Making assumptions about who struggles with insecurity and who doesn’t based on what they appear to have going for them suggests how little we understand the nature of insecurity and what feeds it. Convinced that security is wholly circumstantial, we make false assumptions that add all sorts of trash to the heap we’re in. I’m hoping that somewhere along the way our quest will make us rethink our typecasting and develop some real insight concerning what makes people tick. If in high school you were eaten alive with resentment toward that perky cheerleader type with the blonde hair, blue eyes, and dark tan, you probably still hate the grown-up version of her in your present social or work circle unless you got to the root of why you felt that way in the first place.
You’re not alone. Every female at one time or another has been jealous of the resident “it-girl,” and no one is a darker shade of green than the girl most recently dethroned. Here’s what a lot of people don’t get about that type: she may be bloodier in the battle with insecurity than the sum total of all those who hate her.
If you knew what her heart was going through much of the time, you might even feel a tad sorry for her. You’d definitely save yourself the energy of wishing you were her for very long.

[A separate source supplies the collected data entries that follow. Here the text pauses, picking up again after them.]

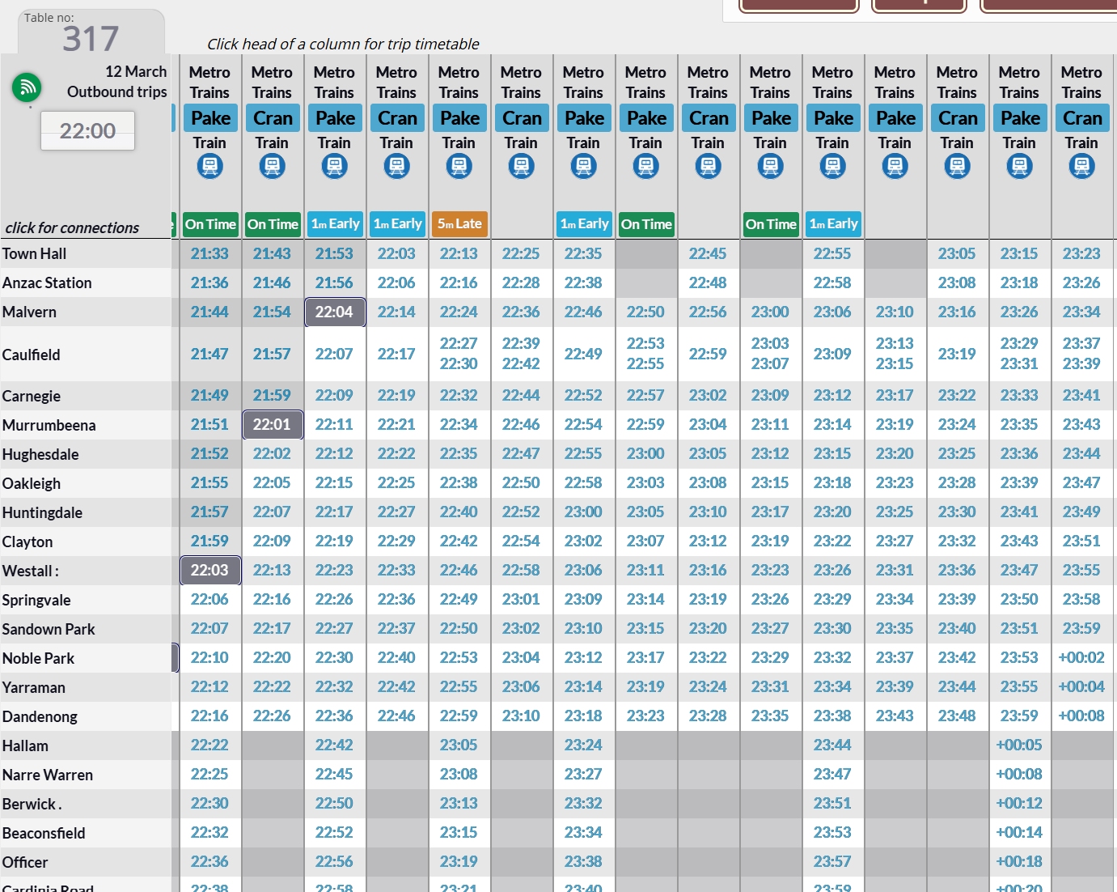
Task: Click train icon for the 22:25 Town Hall departure
Action: click(x=521, y=167)
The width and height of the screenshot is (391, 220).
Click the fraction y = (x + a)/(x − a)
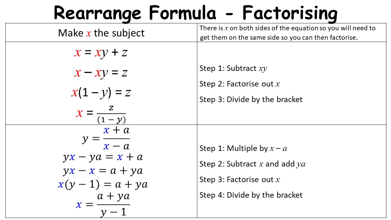tap(106, 138)
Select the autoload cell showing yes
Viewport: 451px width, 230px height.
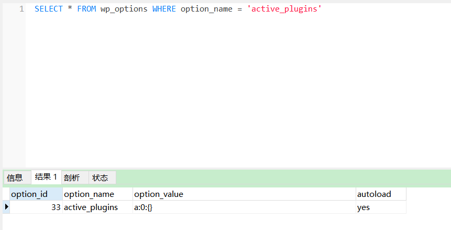click(364, 207)
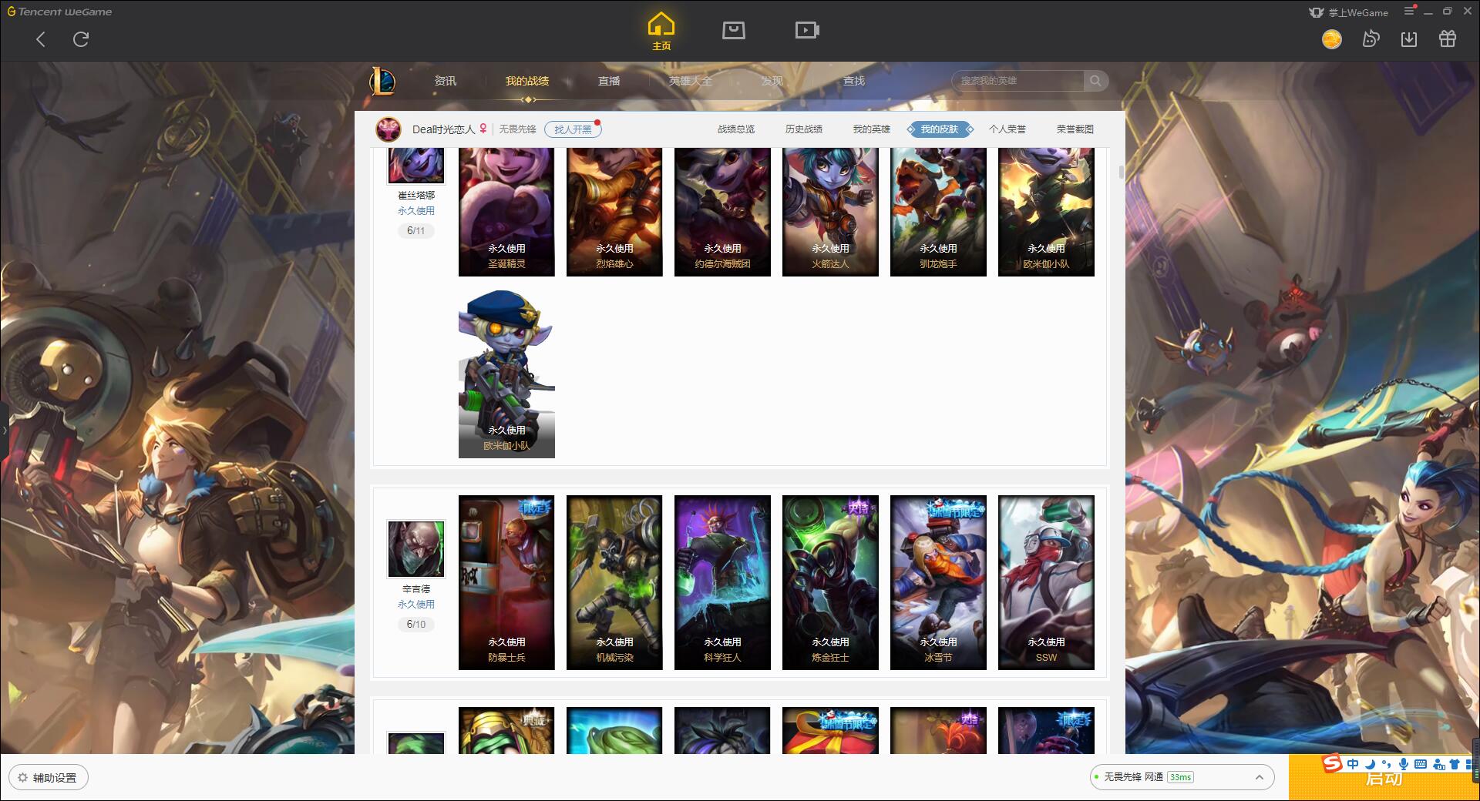Click the 搜索我的英雄 search field

coord(1018,81)

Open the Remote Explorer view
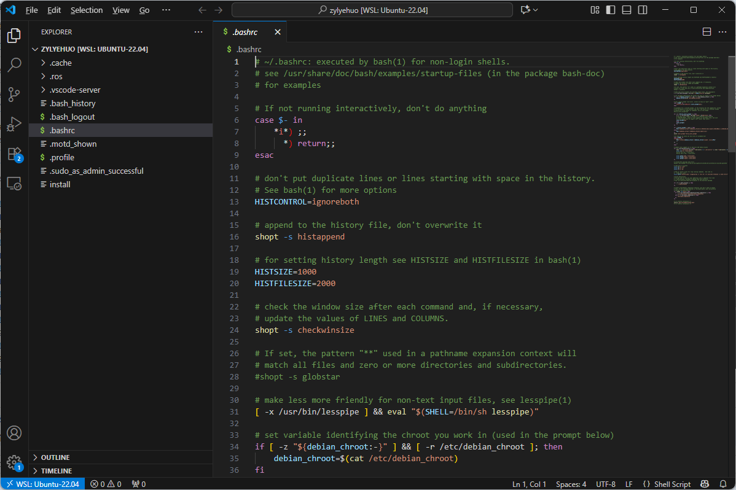pos(14,183)
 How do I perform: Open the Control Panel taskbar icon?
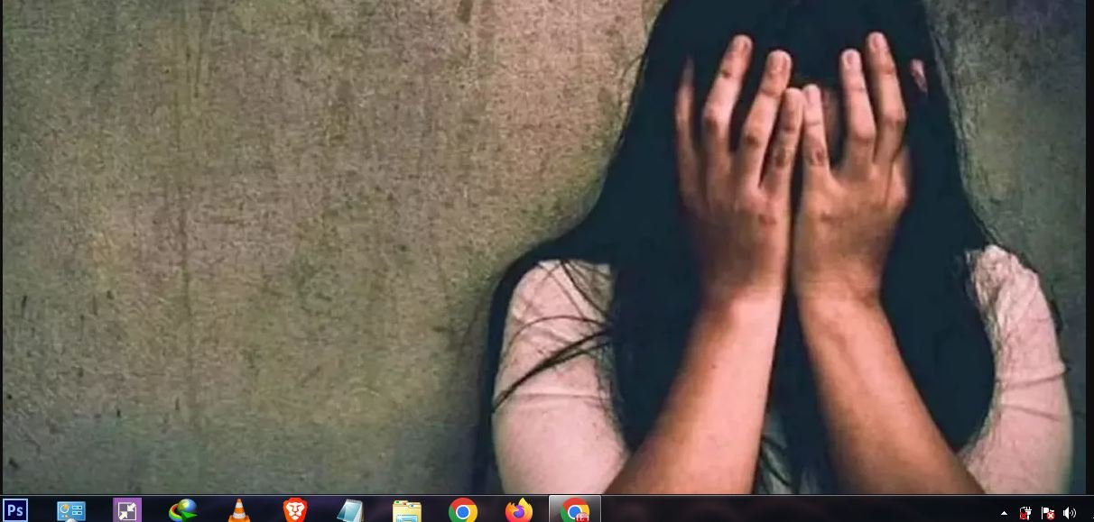(x=71, y=511)
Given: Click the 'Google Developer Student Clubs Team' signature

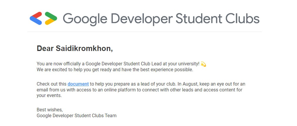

If having it all is a myth, then keeping it all is science fiction at its furthest fetch. The pressure is impossible, and the appetite of that beast is insatiable. She wouldn’t know the concept of carefree if it jumped on her flat iron and hit her upside her head. You see, no one is more thoroughly seduced by the lie that security is circumstantial than somebody who has almost everything. The more believable the myth, the less likely she’ll be to buck it and break free. She feels so close to the goal, she can almost grab it. It dangles right there at the edge of her solar tips (not knocking them—typing with them), but she can’t quite get her fingers wrapped around it. She is often the last person to come around to the truth, sometimes believing to her dying breath that if she could just do this or control that, she could quell that ache inside of her. She is driven to the ridiculous by her chronic need for affirmation. And, Lord knows, nobody is unhappier with aging than she is. Maybe she was genuinely enviable her freshman year in college, but boy, would you ever want to avoid being in her heels from forty to the grave. Especially when the doctor tells her she needs to switch to flats.